RTP NÃO TEM LUGAR PARA OS SENIORES
Pedro Mariano, um dos rostos mais conhecidos da RTP, rescindiu contrato com a empresa ao fim de 30 anos de trabalho, por não concordar com o rumo da estação pública. "O projecto actual de reduzir ao mínimo os custos da informação não me seduz minimamente.
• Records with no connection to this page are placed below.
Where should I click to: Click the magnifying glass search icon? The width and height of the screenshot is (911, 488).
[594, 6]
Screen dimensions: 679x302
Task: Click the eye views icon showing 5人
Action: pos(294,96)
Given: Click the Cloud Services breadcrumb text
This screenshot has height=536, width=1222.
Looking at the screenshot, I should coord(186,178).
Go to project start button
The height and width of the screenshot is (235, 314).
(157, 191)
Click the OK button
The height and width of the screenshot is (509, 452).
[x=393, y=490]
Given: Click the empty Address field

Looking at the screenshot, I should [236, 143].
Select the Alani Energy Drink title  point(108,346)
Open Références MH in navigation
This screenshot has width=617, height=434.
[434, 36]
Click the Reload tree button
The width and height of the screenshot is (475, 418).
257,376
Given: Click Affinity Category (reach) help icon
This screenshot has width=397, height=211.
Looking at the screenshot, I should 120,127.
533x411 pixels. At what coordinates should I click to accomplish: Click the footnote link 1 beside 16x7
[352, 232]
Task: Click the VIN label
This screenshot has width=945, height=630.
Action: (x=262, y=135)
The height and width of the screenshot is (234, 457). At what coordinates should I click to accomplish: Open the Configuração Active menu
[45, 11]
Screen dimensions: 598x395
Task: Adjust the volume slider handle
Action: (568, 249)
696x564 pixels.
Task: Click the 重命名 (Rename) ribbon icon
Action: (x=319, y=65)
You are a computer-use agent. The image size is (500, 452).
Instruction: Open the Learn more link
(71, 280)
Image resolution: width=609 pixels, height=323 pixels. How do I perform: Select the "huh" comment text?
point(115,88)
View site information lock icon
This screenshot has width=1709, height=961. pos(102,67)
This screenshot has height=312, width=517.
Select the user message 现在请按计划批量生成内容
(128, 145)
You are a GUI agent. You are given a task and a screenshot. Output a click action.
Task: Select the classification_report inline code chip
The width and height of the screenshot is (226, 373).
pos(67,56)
O serviço público de televisão tem custos elevados para ter qualidade e sem qualidade não vale a pena ter serviço público", salienta.
"Na informação da RTP não há lugar para os seniores, todos saíram da empresa e é pena, pois são uma mais-valia", adianta Pedro Mariano, que saiu da empresa porque esta "não dá oportunidades interessantes de evoluir na carreira e não reconhece o mérito e o currículo dos seus quadros mais emblemáticos, incentivando mesmo a que partam".
O jornalista subiu degrau a degrau a hierarquia da redacção. Foi repórter, correspondente, director de Informação e de Programas da TDM, em Macau e desempenhou outras funções. "Trinta anos nesta empresa não é uma vida, é uma história de vida. Por nós passa um desfile de factos únicos e irrepetíveis, de afectos, ligações, traições, que marcam indelevelmente a maneira de estar e que ajudaram a saber estar de cabeça erguida e a votar ao desprezo os diferentes répteis de cada momento", diz.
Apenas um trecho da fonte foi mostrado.